## EXERCISE DETAILS
Please produce an exact copy of only the lines from the one with "The width and" through the last one of the material, without pictures.
###
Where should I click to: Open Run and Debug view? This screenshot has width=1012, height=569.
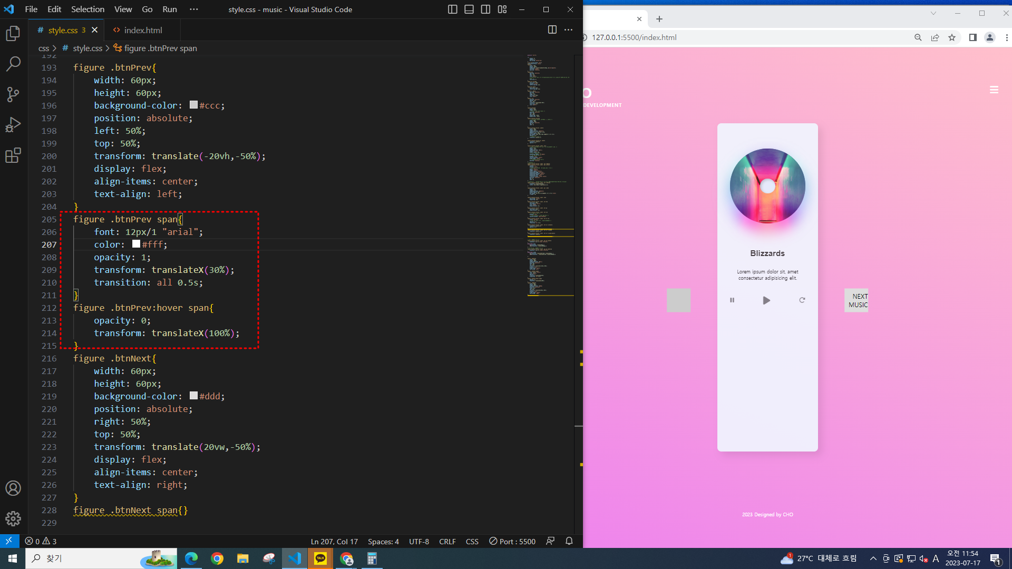[13, 125]
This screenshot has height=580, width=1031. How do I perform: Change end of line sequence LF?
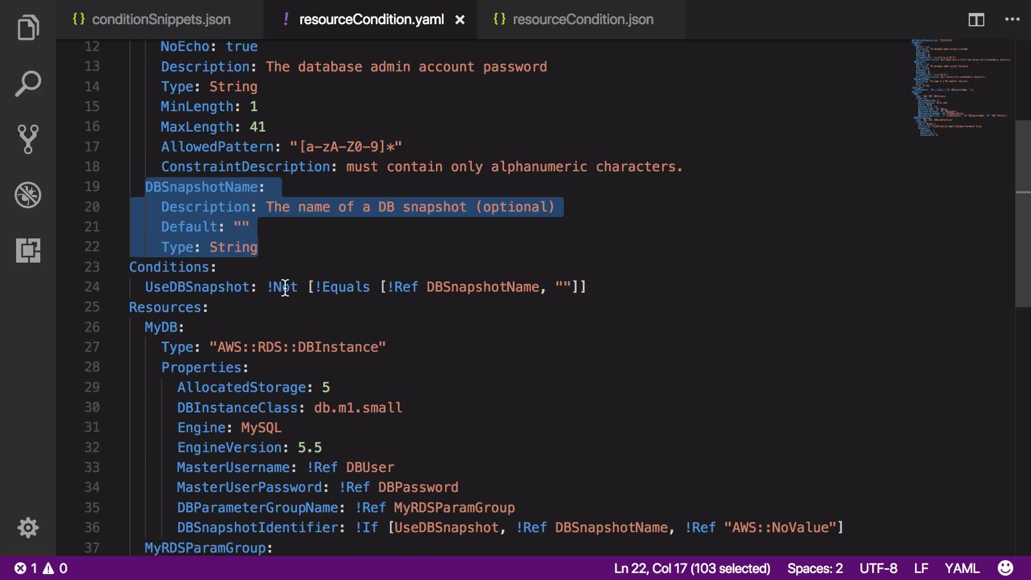point(921,568)
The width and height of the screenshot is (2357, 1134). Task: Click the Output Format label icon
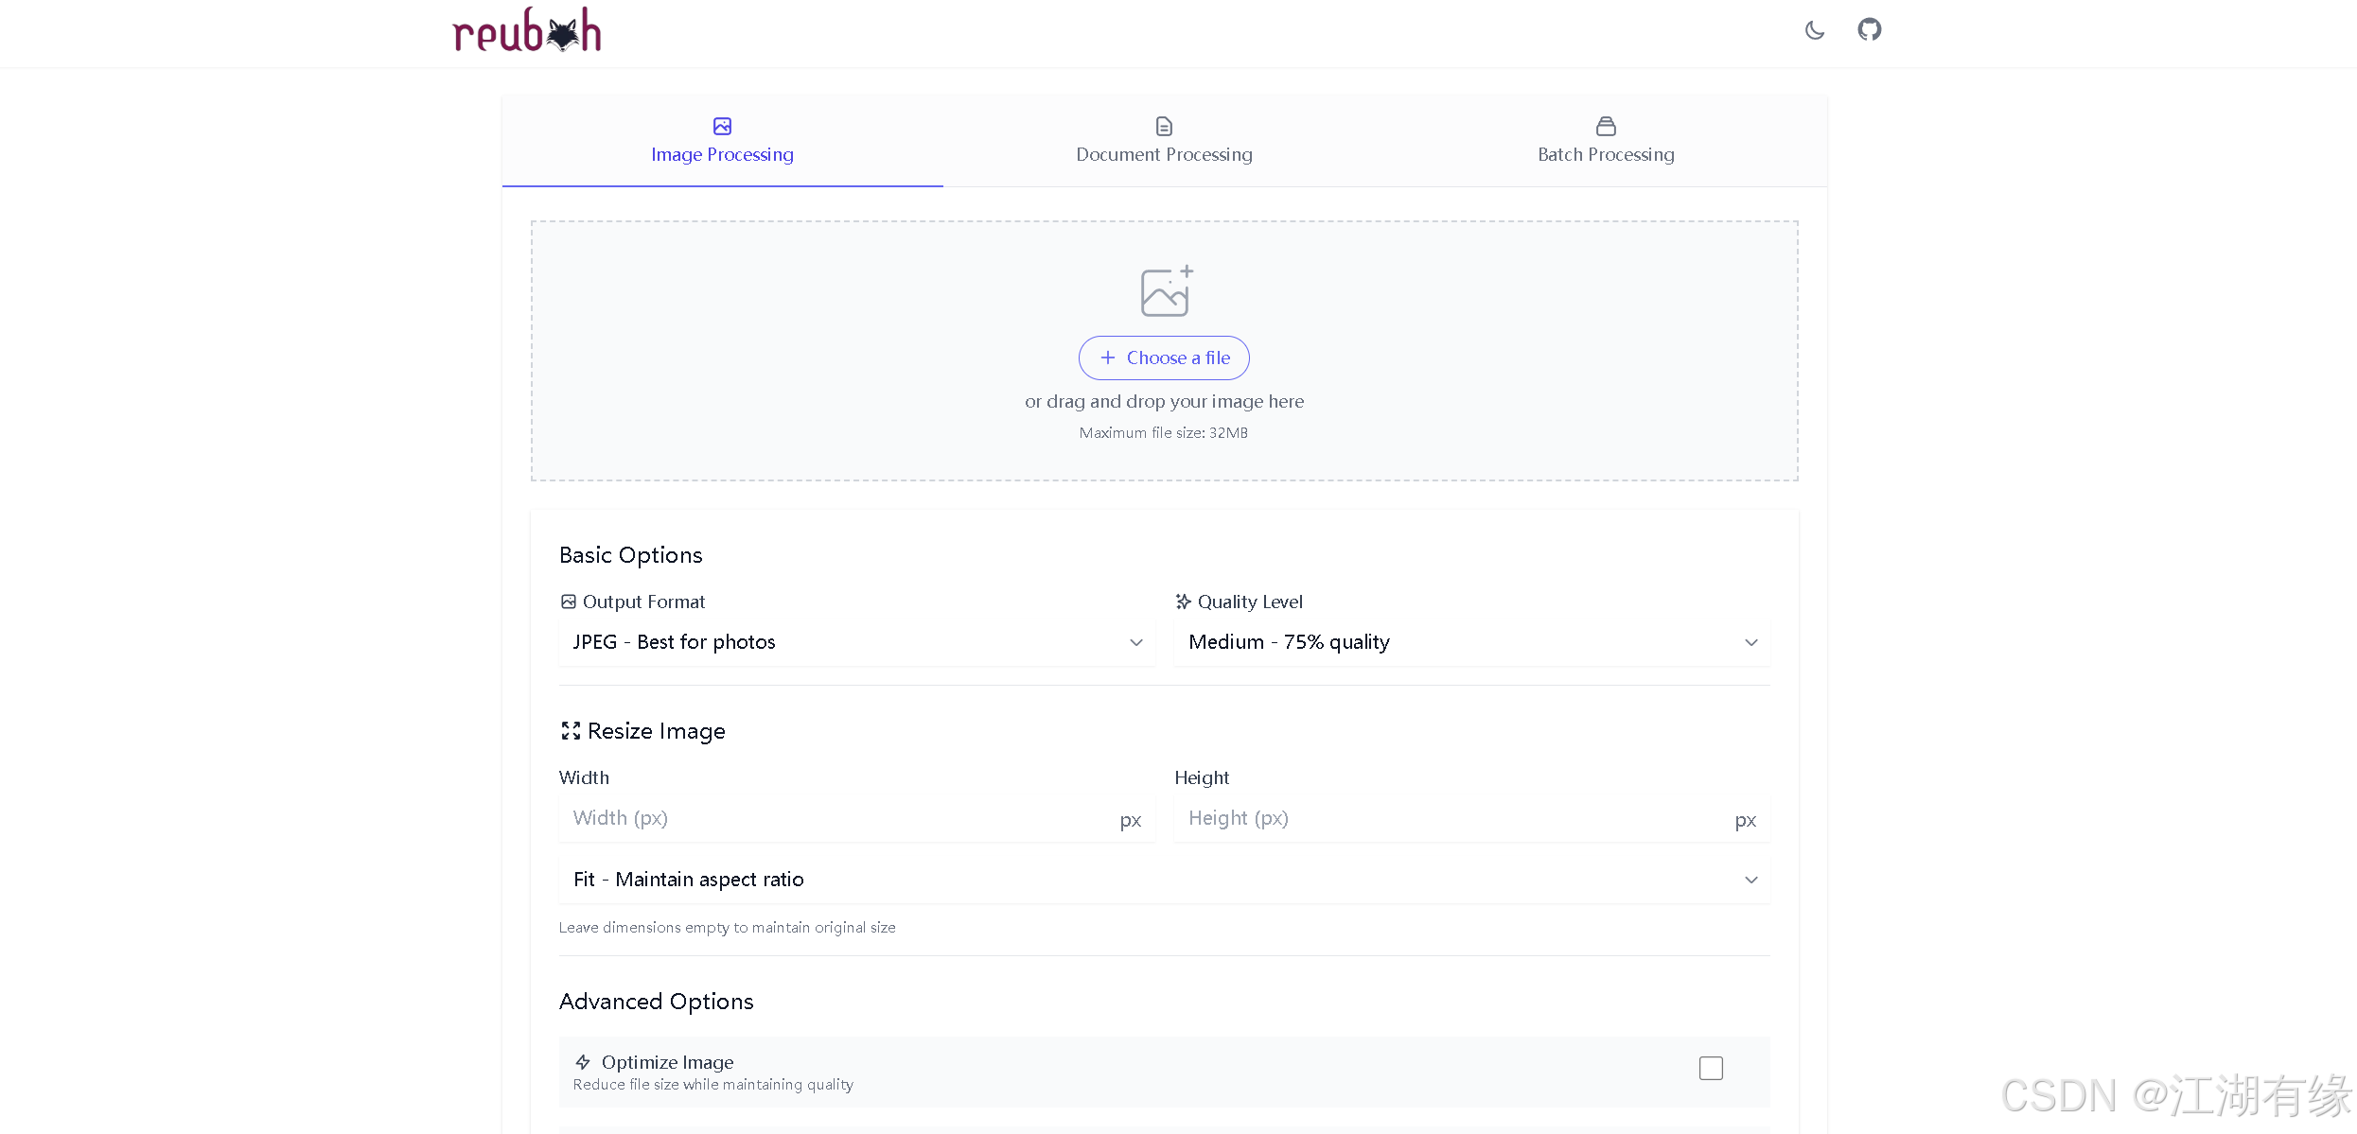click(568, 602)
###
## ANSWER BOX
The width and height of the screenshot is (2357, 1134). Task: Click the Output Format label icon
click(568, 602)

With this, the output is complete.